[Available data]
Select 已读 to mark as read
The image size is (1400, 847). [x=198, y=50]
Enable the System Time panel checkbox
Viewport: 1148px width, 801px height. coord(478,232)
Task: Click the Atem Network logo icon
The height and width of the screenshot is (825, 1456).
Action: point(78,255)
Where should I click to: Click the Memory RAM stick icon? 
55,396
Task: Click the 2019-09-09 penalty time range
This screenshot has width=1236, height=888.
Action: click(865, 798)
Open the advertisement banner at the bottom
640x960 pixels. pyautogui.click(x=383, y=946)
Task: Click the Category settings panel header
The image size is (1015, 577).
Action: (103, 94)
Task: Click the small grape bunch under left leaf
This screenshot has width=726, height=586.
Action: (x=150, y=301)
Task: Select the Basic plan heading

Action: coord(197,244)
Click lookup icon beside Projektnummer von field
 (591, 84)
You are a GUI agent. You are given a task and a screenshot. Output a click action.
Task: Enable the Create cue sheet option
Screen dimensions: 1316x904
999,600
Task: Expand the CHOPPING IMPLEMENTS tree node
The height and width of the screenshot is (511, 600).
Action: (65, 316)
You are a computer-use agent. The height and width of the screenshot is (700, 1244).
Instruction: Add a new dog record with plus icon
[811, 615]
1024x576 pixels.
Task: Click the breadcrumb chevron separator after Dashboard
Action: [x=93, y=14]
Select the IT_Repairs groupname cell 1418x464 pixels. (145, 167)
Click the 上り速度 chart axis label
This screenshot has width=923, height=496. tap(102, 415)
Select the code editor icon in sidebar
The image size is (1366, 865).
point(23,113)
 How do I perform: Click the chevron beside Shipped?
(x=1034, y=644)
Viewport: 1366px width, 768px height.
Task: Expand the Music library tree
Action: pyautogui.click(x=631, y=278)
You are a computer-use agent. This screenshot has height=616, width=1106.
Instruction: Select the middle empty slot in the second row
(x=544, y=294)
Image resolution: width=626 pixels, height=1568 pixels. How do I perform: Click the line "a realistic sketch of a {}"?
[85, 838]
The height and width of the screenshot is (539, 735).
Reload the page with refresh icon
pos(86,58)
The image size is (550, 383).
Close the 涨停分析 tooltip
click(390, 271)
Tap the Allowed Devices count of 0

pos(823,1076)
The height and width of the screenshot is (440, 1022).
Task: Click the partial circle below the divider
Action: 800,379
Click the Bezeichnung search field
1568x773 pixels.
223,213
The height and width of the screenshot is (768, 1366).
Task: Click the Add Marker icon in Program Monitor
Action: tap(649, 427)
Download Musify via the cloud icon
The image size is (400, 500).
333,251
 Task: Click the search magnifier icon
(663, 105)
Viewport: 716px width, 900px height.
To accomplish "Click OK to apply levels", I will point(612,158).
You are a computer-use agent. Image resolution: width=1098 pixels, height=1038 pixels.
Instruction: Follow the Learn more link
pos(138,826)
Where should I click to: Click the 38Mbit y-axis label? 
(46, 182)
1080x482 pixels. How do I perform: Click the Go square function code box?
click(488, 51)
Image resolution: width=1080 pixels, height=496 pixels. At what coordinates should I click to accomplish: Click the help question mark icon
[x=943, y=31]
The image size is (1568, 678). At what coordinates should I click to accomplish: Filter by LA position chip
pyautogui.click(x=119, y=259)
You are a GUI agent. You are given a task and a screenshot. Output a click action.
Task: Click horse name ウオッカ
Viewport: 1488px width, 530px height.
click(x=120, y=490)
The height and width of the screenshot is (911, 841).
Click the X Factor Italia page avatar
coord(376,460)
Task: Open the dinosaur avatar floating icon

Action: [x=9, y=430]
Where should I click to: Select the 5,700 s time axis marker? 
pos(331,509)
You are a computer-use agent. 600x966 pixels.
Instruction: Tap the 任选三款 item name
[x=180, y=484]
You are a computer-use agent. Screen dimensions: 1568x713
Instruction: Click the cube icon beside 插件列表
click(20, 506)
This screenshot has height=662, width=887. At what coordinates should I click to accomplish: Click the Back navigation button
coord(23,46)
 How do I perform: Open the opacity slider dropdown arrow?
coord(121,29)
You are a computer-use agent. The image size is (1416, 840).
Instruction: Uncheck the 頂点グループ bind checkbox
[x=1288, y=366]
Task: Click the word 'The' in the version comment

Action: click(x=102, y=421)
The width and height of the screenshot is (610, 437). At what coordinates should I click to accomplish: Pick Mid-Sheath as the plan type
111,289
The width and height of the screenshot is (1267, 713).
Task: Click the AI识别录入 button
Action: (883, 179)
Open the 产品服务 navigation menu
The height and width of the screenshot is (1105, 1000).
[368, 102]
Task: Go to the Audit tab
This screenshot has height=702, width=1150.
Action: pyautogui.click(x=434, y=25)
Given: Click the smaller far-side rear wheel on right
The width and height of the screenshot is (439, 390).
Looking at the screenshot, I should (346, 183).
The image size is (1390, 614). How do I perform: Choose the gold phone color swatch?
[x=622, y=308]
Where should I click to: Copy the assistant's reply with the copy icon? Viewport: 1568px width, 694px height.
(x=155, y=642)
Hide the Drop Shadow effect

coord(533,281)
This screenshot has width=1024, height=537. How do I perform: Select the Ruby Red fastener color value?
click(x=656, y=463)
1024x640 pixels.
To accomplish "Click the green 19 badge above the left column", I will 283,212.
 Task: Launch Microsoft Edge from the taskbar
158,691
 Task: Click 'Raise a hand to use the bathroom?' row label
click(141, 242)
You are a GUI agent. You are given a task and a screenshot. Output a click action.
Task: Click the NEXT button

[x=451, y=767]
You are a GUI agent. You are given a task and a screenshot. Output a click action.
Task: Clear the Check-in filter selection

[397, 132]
[/Available data]
> **Task to complete**
Each entry above needs to be output exactly as written.

> **Reply**
Select 已读 to mark as read
The image size is (1400, 847). [x=198, y=50]
Enable the System Time panel checkbox
Viewport: 1148px width, 801px height. coord(478,232)
Task: Click the Atem Network logo icon
The height and width of the screenshot is (825, 1456).
Action: point(78,255)
Where should I click to: Click the Memory RAM stick icon? 
55,396
Task: Click the 2019-09-09 penalty time range
This screenshot has width=1236, height=888.
Action: click(865, 798)
Open the advertisement banner at the bottom
640x960 pixels. pyautogui.click(x=383, y=946)
Task: Click the Category settings panel header
The image size is (1015, 577).
Action: (103, 94)
Task: Click the small grape bunch under left leaf
This screenshot has width=726, height=586.
Action: (x=150, y=301)
Task: Select the Basic plan heading

Action: coord(197,244)
Click lookup icon beside Projektnummer von field
 (591, 84)
You are a GUI agent. You are given a task and a screenshot. Output a click action.
Task: Enable the Create cue sheet option
Screen dimensions: 1316x904
999,600
Task: Expand the CHOPPING IMPLEMENTS tree node
The height and width of the screenshot is (511, 600).
Action: (65, 316)
You are a computer-use agent. The height and width of the screenshot is (700, 1244).
Instruction: Add a new dog record with plus icon
[811, 615]
1024x576 pixels.
Task: Click the breadcrumb chevron separator after Dashboard
Action: [x=93, y=14]
Select the IT_Repairs groupname cell 1418x464 pixels. (145, 167)
Click the 上り速度 chart axis label
This screenshot has width=923, height=496. tap(102, 415)
Select the code editor icon in sidebar
The image size is (1366, 865).
point(23,113)
 How do I perform: Click the chevron beside Shipped?
(x=1034, y=644)
Viewport: 1366px width, 768px height.
Task: Expand the Music library tree
Action: pyautogui.click(x=631, y=278)
You are a computer-use agent. This screenshot has height=616, width=1106.
Instruction: Select the middle empty slot in the second row
(x=544, y=294)
Image resolution: width=626 pixels, height=1568 pixels. How do I perform: Click the line "a realistic sketch of a {}"?
[85, 838]
The height and width of the screenshot is (539, 735).
Reload the page with refresh icon
pos(86,58)
The image size is (550, 383).
Close the 涨停分析 tooltip
click(390, 271)
Tap the Allowed Devices count of 0

pos(823,1076)
The height and width of the screenshot is (440, 1022).
Task: Click the partial circle below the divider
Action: 800,379
Click the Bezeichnung search field
1568x773 pixels.
223,213
The height and width of the screenshot is (768, 1366).
Task: Click the Add Marker icon in Program Monitor
Action: tap(649, 427)
Download Musify via the cloud icon
The image size is (400, 500).
333,251
 Task: Click the search magnifier icon
(663, 105)
Viewport: 716px width, 900px height.
To accomplish "Click OK to apply levels", I will point(612,158).
You are a computer-use agent. Image resolution: width=1098 pixels, height=1038 pixels.
Instruction: Follow the Learn more link
pos(138,826)
Where should I click to: Click the 38Mbit y-axis label? 
(46, 182)
1080x482 pixels. How do I perform: Click the Go square function code box?
click(488, 51)
Image resolution: width=1080 pixels, height=496 pixels. At what coordinates should I click to accomplish: Click the help question mark icon
[x=943, y=31]
The image size is (1568, 678). At what coordinates should I click to accomplish: Filter by LA position chip
pyautogui.click(x=119, y=259)
You are a GUI agent. You are given a task and a screenshot. Output a click action.
Task: Click horse name ウオッカ
Viewport: 1488px width, 530px height.
click(x=120, y=490)
The height and width of the screenshot is (911, 841).
Click the X Factor Italia page avatar
coord(376,460)
Task: Open the dinosaur avatar floating icon

Action: [x=9, y=430]
Where should I click to: Select the 5,700 s time axis marker? 
pos(331,509)
You are a computer-use agent. 600x966 pixels.
Instruction: Tap the 任选三款 item name
[x=180, y=484]
You are a computer-use agent. Screen dimensions: 1568x713
Instruction: Click the cube icon beside 插件列表
click(20, 506)
This screenshot has height=662, width=887. At what coordinates should I click to accomplish: Click the Back navigation button
coord(23,46)
 How do I perform: Open the opacity slider dropdown arrow?
coord(121,29)
You are a computer-use agent. The image size is (1416, 840).
Instruction: Uncheck the 頂点グループ bind checkbox
[x=1288, y=366]
Task: Click the word 'The' in the version comment

Action: click(x=102, y=421)
The width and height of the screenshot is (610, 437). At what coordinates should I click to accomplish: Pick Mid-Sheath as the plan type
111,289
The width and height of the screenshot is (1267, 713).
Task: Click the AI识别录入 button
Action: (883, 179)
Open the 产品服务 navigation menu
The height and width of the screenshot is (1105, 1000).
[368, 102]
Task: Go to the Audit tab
This screenshot has height=702, width=1150.
Action: pyautogui.click(x=434, y=25)
Given: Click the smaller far-side rear wheel on right
The width and height of the screenshot is (439, 390).
Looking at the screenshot, I should (346, 183).
The image size is (1390, 614). How do I perform: Choose the gold phone color swatch?
[x=622, y=308]
Where should I click to: Copy the assistant's reply with the copy icon? Viewport: 1568px width, 694px height.
(x=155, y=642)
Hide the Drop Shadow effect

coord(533,281)
This screenshot has width=1024, height=537. How do I perform: Select the Ruby Red fastener color value?
click(x=656, y=463)
1024x640 pixels.
To accomplish "Click the green 19 badge above the left column", I will 283,212.
 Task: Launch Microsoft Edge from the taskbar
158,691
 Task: Click 'Raise a hand to use the bathroom?' row label
click(141, 242)
You are a GUI agent. You are given a task and a screenshot. Output a click action.
Task: Click the NEXT button

[x=451, y=767]
You are a GUI agent. You are given a task and a screenshot. Output a click action.
Task: Clear the Check-in filter selection

[397, 132]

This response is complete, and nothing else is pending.